John McEntee: U20 change is snow joke for players and their clubs

Donegal celebrate after beating Derry in last year’s Ulster U21 Football Championship final, the last ever provincial decider at that grade, which has become the U20 championship for 2018 and beyond Picture by Cliff Donaldson

MY eldest daughter is in first year of secondary school where her history lessons are about the Norman invasion of Ireland.

She talks with great interest of how the ports on the south-east coast were invaded by English soldiers and Norman mercenaries and how Connacht's High King Ruaidrí Ua Conchobair provided the last line of defence. I'm sure those were difficult times when the name King Henry was derided – unlike his Kilkenny namesake 900 years later.

In a strange sort of way, history has repeated itself this week. Storm Emma combined forces with a Siberian snow storm, aptly named ‘The Beast from the East', to bring the province of Leinster to a standstill before roaring across the remaining 20 counties.

Curiously, the name Emma was first introduced to England at the time of their Norman invasion. As Yogi Berra would say, that's too coincidental to be a coincidence.

From the GAA's perspective, its visit was most unwelcome and its duration overstayed.

The master fixtures schedule is in disarray so early in the year. Millions has been invested in improving pitch drainage but when Mother Nature decides to empty the lining of her pockets and cover the land in snow there is no solution.

Give credit where it is due, it was the correct decision to cancel games.

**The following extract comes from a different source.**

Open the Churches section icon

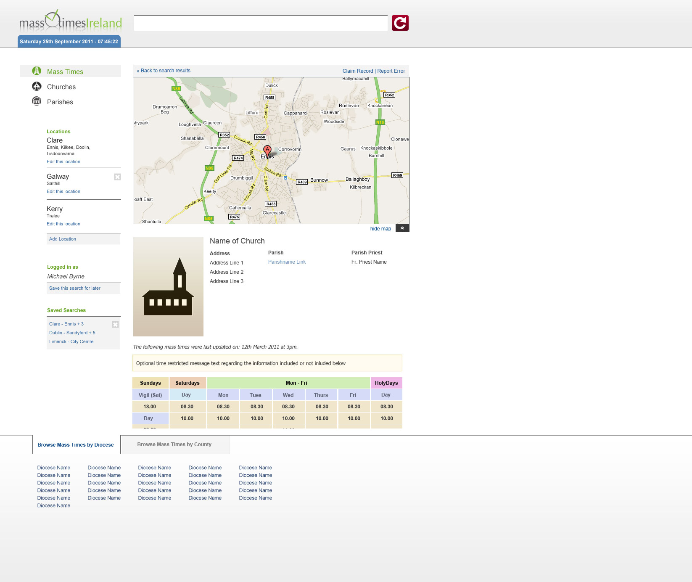(37, 86)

Player safety is paramount, not to mention the welfare of the travelling supporters.

It needs to be asked what impact a tight schedule will have on the remainder of the season and who will be most impacted. Inter-county football games are being rescheduled for this weekend. I've no issue with that – it's a free weekend in the calendar.

What is happening, however, is that some counties are obligated to reschedule their club matches to accommodate the inter-county fixtures chaos. It is a small example of how clubs are immaterial in the bigger picture. I haven't heard anyone including the new President say as we reschedule these matches we ought to think about what impact, if any, this might have on the club scene.

In Ireland we awaken to rainfall, we dose off to its drip, drip, drip. We take umbrellas to the beach in case it rains. We camp out indoors such is the intensity of rain. It is endless and inevitable. An English farmer who doubles up as an amateur weather expert predicted snow in January and snow last week. He suggested on morning TV that further snow is likely later in March and we are likely to experience a wet, disruptive summer.

As we look beyond the April showers towards the busy months of May to August I fear that the club scene will be squeezed into its little box of insignificance.

One competition which has received little attention thus far is the U20s championship. Sixty-eight percent of Congress in 2017 agreed to replace the U21 competition with an U20 competition from this year. It formed part of a move to change the minor grade to U17, the rationale being that unrealistic demands were being placed on our young players, particularly at a really important developmental stage of their careers.

So now, rather than preparation for undertaking three A-levels being affected, kids are trying to study 10 GCSE topics while participating in U17 training. This hardly constitutes easement.

The U20 competition was also moved to later in the year to prevent clashes with university football and League games, yet there was no mention of its impact on clubs preparing for league and championship.

While it was hoped the changes would invigorate the competition, you now have the situation where players who are the correct age but excel and play for the senior team can't take part in the underage championship. It has become a sub-standard competition.

Young men in small numbers are training three times per week for six months to play one game. These players would be much better served by playing with their schools and universities in January-February and then playing with their local team-mates in their clubs for the remainder of the season.

The U20s is a development stage on one's progression into senior grade. The assertion is that they are granted access to specialist training, nutritional advice, and so on. The reality is somewhat different.

These young players we've identified as being most at risk

of burnout are being asked to make difficult choices between serving many masters, training

six times a week and somehow fitting in time for school and study.

Until this competition is removed from the calendar, huge pressure will remain on these young men and the rate of injury and disillusionment will continue to rise. Is there a temporary solution?

These young men ought to be club men first. U20 managers, as development officers, ought to place the needs of these young men before success at this grade and with some innovative thinking can incorporate development training around the club schedules.

Weekend training camps could replace three sessions per week. These kids are technically savvy. Strength and conditioning, nutrition and so on can be digitally monitored. Their time is precious, it should not be wasted, otherwise their participation will disappear just like this fall of snow.